Until recently, history had been kind to Robert E. Lee. Woodrow Wilson believed General Lee was a “model to men who would be morally great.” Douglas Southall Freeman, who won a Pulitzer Prize for his four-volume biography of Lee, described his subject as “one of a small company of great men in whom there is no inconsistency to be explained, no enigma to be solved.” Winston Churchill called him “one of the noblest Americans who ever lived." For well over a century, we celebrated Lee's memory across America. Monuments were raised in his honor, and schools were named after him. There was even a stained glass window devoted to Lee’s life at the National Cathedral in Washington, D.C., though it was removed shortly after the Charlottesville protests.
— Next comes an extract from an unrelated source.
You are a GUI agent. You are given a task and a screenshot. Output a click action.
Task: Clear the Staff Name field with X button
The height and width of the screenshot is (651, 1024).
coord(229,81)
Immediately after the Civil War, however, many northerners believed Lee should be hanged for treason and war crimes. Americans will be surprised to learn that in June of 1865 Robert E. Lee was indicted for treason by a Norfolk, Virginia grand jury. In his instructions to the grand jury, Judge John C. Underwood described treason as “wholesale murder,” and declared that the instigators of the rebellion had “hands dripping with the blood of slaughtered innocents.” In early 1866, Lee decided against visiting friends while in Washington, D.C. for a congressional hearing, because he was conscious of being perceived as a “monster” by citizens of the nation’s capital. Yet somehow, roughly fifty years after his trip to Washington, Lee had been transformed into a venerable American hero, who was highly regarded by southerners and northerners alike. Almost a century after Appomattox, Dwight D. Eisenhower had Lee’s portrait on the wall of his White House office.
The Lost Indictment of Robert E. Lee tells the story of the forgotten legal and moral case that was made against the Confederate general after the Civil War. The actual indictment went missing for 72 years, and many scholars remain unaware that it has been found. For over150 years, the indictment against Lee after the war had both literally and figuratively “disappeared” from our national consciousness. This book illuminates the incredible turnaround in attitudes towards the defeated general by examining the evolving case against him from 1865 to 1870 and beyond. Lee’s connection to the institution of slavery is one part of the story that will be considered in greater detail than has been provided in previous biographies of the general.